» **Recorded information**:
━━━━
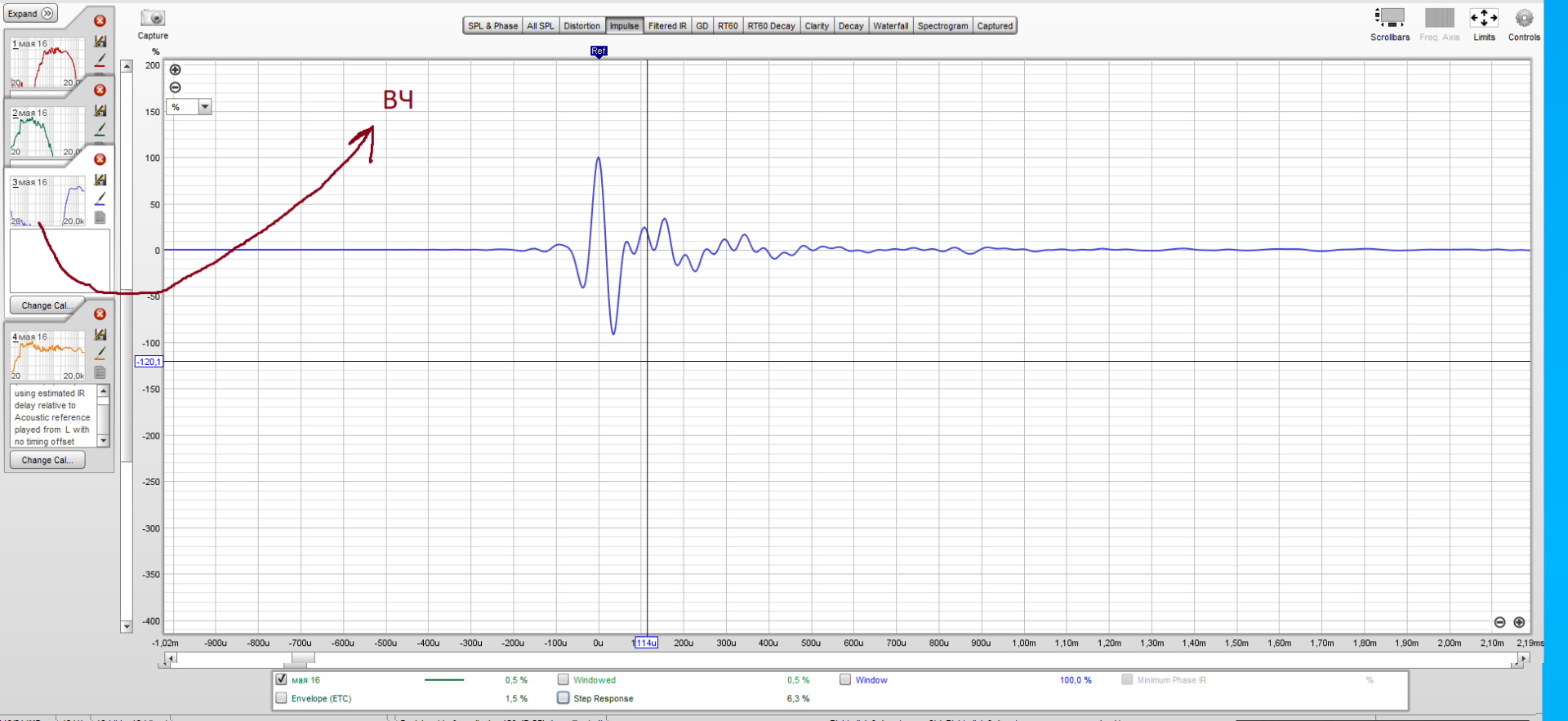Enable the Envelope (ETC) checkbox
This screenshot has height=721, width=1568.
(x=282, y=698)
━━━━
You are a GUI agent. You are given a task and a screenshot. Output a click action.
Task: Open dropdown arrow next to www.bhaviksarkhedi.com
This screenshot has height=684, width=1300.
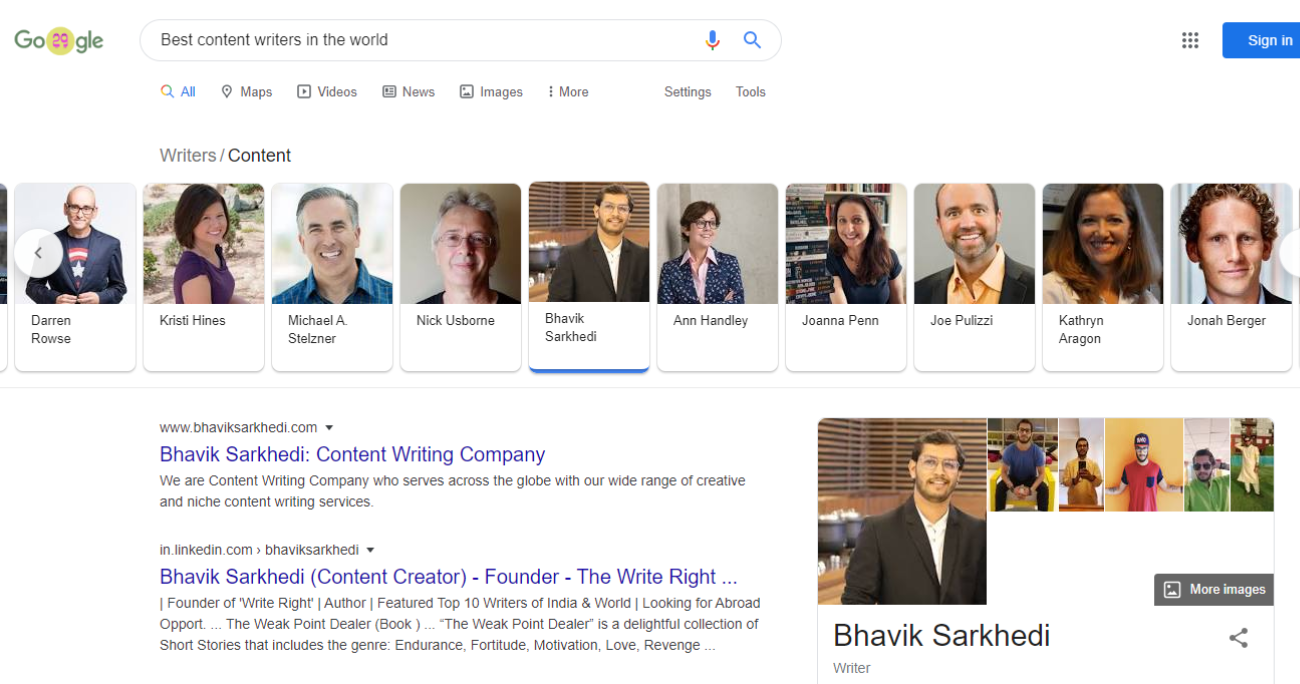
━━━━
» **Task instructions**: From the data above, return every line from the line that has "Task: Open dropdown" up to and including the line that has "This screenshot has height=684, width=1300.", exactly.

» **Answer section**:
Task: Open dropdown arrow next to www.bhaviksarkhedi.com
This screenshot has height=684, width=1300.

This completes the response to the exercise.